Quote from: mitochondrium on December 19, 2025, 01:52:36 PM
Hello,
I am sorry that this accusations of NPD are going on for so long and that you believed her. Like Pook and Rowdy said it is common for pwBPD to accuse others of their problems (projection). When my pwBPD is dysregulated he can say that I have no empaty. But in reality I just have no understamding for his crazy behaviour/demands/accusations when dysregulated. At that time he also sometimes demands from me to get psychiatric treatment including meds and demands that I confess I also have psychiatric problems. He says I always just think of myself, never listen to him, never admit I am wrong etc. when reality is dofferent. I learnt to stand my ground in this and just calmly say that psychologist said I dont have personality problems, I did tests for autism which also showed I do not have it and nicely ask him to stop. It does not bring wonders, but he is kindly reminded he cannot push me indefinetly and slowly stops.He is on meds and they help him not to dysregulate so much any more luckily.
I think it will be easier for you when your therapist tells you an oppinion on your mental health stats. Maybe the friend clinical psychologist could also give you some oppinion. Then you could use this info from professionals to make boundaries against this NPD accusations you are facing.

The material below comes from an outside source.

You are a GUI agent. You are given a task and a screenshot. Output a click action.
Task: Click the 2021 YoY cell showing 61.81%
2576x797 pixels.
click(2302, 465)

It wont be easy, even more so because it was going on for so long, but I think you will just have to endure through all the drama that will probably come with setting the boundary to keep your sanity…
Good luck!
I could have written this. Yes, we're all narcissistic...I too have zero empathy, only for her though since everyone else I've ever known disagrees. And yeah, it's very hard to wrap your head around their splitting and misinterpretations, no logic will fix this. Mine also demanded I go to therapy alone, and even demanded I bring up the issues she had with me, hoping they'd convince me to give in to her demands...both therapists told me to run away, and quick. We're all selfish too, and God I hated hearing 'I don't feel heard'. I still don't even know what that meant, other than her goal was for me to shut up and just listen to her complaints and agree I'm awful. It's hit and miss in telling your partner you were told you weren't diagnosed. They'll say you spun stories, weren't honest, didn't talk about what YOU do. And for me it was a whole new string of issues in that I didn't care about the relationship enough to try and be better. I wish you the best of luck.